## [Provided data]

==============================

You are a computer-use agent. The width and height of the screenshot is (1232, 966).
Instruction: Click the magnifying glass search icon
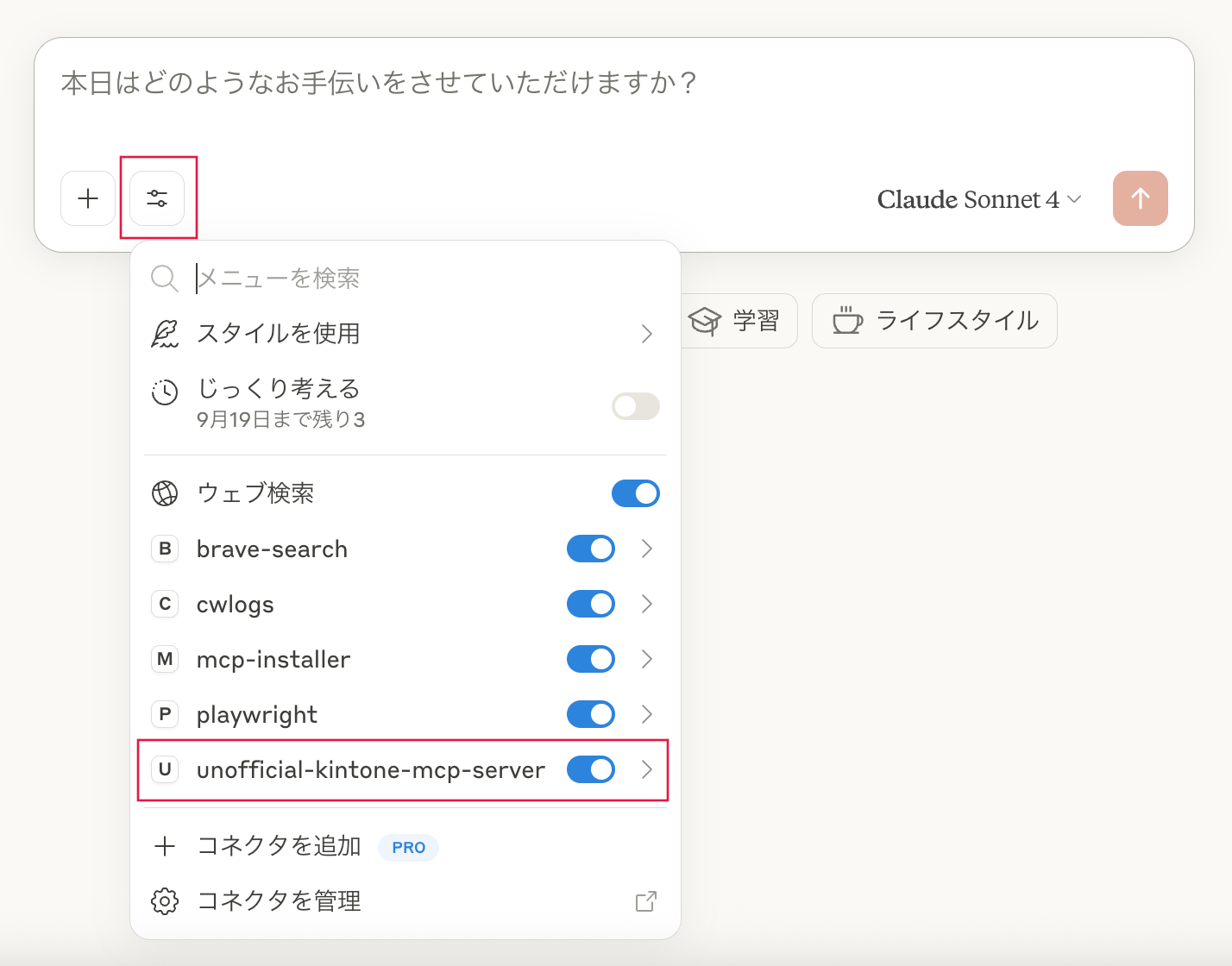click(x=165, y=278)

==============================

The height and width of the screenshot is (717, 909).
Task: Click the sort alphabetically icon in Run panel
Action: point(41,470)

==============================

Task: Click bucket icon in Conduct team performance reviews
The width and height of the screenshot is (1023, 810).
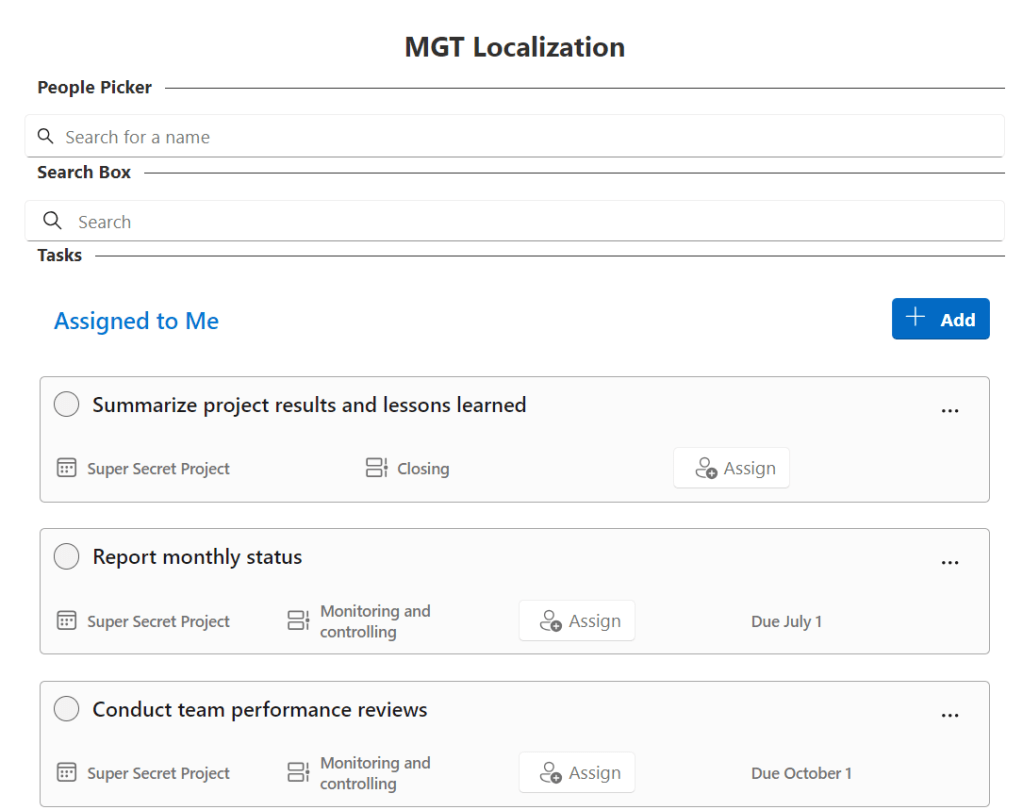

==============================

## [Task item]
The lines to extract from the data above begin with the line containing "Task: Click bucket" and end with the line containing "The width and height of the screenshot is (1023, 810).". Extract them exactly, including both.

## [Answer to the exercise]
Task: Click bucket icon in Conduct team performance reviews
The width and height of the screenshot is (1023, 810).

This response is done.